Menurut Kamus Besar Bahasa Indonesia (KBBI) daring, KBBI.Web.id , mualaf adalah orang yang baru masuk Islam. Selain itu, Mengutip e-jurnal milik uinkhas.ac.id, mualaf adalah orang non muslim yang baru saja memeluk agama Islam.
Dalam arti bahasa, mualaf diartikan sebagai orang yang dijinakkan hatinya agar memeluk agama Islam (bagi orang non-muslim) atau agar ia semakin kokoh keimanannya terhadap agama Islam (bagi orang muslim).

--- --- ---

TUJUAN 1
Tentukan apakah setiap pernyataan berikut sesuai dengan teks tentang mualaf, lalu kutip kata-kata teks yang menjadi dasarnya: (a) Menurut KBBI daring, mualaf adalah orang yang baru masuk Islam. (b) Dalam arti bahasa, pengertian mualaf hanya berlaku bagi orang non-muslim. (c) Teks tersebut mengutip e-jurnal milik uinkhas.ac.id.
Teks dan daftar di bawahnya tidak saling berkaitan.

--- --- ---

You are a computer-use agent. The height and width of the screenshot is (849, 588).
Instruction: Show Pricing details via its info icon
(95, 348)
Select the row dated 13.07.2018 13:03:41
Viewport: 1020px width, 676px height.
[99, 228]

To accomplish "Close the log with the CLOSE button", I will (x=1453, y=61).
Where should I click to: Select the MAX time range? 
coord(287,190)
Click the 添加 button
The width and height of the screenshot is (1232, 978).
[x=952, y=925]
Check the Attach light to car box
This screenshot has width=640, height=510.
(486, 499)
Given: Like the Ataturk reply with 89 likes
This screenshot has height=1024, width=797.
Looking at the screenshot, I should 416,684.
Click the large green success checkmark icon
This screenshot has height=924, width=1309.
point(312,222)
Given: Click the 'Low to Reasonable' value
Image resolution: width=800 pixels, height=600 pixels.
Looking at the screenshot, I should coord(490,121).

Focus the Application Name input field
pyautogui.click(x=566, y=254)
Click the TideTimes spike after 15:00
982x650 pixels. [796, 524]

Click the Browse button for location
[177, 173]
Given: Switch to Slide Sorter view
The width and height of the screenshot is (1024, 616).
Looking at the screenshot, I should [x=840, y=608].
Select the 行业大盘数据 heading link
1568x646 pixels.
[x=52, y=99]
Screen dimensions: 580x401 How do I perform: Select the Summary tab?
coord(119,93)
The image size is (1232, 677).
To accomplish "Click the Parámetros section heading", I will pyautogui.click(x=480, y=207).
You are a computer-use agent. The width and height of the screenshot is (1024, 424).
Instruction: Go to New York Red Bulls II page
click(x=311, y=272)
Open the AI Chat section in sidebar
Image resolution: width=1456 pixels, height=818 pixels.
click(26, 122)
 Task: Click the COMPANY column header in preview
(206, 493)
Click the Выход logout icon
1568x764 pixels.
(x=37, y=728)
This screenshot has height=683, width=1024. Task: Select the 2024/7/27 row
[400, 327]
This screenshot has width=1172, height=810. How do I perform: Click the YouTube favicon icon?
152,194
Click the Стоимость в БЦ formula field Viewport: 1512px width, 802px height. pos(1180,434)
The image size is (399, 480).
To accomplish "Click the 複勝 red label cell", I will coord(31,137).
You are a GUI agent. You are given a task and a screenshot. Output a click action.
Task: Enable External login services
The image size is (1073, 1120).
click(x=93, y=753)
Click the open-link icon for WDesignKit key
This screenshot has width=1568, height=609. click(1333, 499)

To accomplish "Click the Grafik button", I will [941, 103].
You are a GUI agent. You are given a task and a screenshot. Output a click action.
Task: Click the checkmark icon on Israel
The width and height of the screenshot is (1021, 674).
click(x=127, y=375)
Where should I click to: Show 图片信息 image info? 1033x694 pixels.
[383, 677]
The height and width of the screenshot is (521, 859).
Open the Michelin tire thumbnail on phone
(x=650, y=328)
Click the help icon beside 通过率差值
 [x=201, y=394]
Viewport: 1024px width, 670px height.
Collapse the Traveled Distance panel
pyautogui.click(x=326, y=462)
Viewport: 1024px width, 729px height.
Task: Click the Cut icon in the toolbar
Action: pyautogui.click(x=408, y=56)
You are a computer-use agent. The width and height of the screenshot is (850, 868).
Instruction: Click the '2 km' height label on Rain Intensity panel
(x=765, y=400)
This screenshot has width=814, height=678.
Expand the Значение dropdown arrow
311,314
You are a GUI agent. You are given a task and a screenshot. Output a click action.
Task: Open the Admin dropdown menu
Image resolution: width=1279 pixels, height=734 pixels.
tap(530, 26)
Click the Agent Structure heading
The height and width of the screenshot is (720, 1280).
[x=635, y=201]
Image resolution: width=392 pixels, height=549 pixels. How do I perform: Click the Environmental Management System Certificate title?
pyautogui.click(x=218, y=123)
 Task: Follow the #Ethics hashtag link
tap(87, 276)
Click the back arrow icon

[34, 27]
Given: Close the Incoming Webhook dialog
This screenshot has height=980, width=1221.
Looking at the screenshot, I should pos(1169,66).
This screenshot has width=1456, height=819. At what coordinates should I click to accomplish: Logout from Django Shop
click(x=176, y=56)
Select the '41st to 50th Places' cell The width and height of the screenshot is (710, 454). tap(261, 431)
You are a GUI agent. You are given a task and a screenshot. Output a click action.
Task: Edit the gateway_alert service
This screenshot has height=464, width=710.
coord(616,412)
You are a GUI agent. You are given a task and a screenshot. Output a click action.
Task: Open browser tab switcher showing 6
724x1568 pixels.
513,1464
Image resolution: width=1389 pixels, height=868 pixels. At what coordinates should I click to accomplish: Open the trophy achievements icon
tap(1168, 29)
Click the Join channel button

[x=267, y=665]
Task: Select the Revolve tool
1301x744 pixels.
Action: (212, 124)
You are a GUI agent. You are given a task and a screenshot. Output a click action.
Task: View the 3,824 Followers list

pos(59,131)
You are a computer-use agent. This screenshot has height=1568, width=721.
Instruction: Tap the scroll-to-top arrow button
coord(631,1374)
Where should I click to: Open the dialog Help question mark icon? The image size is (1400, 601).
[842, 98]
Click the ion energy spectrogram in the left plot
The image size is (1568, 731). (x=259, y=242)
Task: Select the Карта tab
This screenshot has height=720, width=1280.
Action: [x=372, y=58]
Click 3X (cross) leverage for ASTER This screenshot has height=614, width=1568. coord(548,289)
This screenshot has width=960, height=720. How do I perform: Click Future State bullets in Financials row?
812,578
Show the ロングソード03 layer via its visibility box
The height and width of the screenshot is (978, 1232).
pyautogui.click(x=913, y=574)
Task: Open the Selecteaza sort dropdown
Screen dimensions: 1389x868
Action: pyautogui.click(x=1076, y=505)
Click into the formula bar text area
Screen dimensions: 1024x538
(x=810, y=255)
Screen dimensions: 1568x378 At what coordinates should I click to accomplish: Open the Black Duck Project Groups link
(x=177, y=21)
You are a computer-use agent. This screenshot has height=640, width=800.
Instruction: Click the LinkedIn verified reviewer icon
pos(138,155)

--- --- ---

TUJUAN 2
Sebutkan setiap baris dalam daftar yang memuat kata "with".

JAWABAN BENAR 1
(a) Ya: "mualaf adalah orang yang baru masuk Islam".
(b) Tidak: "atau agar ia semakin kokoh keimanannya terhadap agama Islam (bagi orang muslim)".
(c) Ya: "Mengutip e-jurnal milik uinkhas.ac.id".

JAWABAN BENAR 2
To accomplish "Close the log with the CLOSE button", I will (x=1453, y=61).
Given: Like the Ataturk reply with 89 likes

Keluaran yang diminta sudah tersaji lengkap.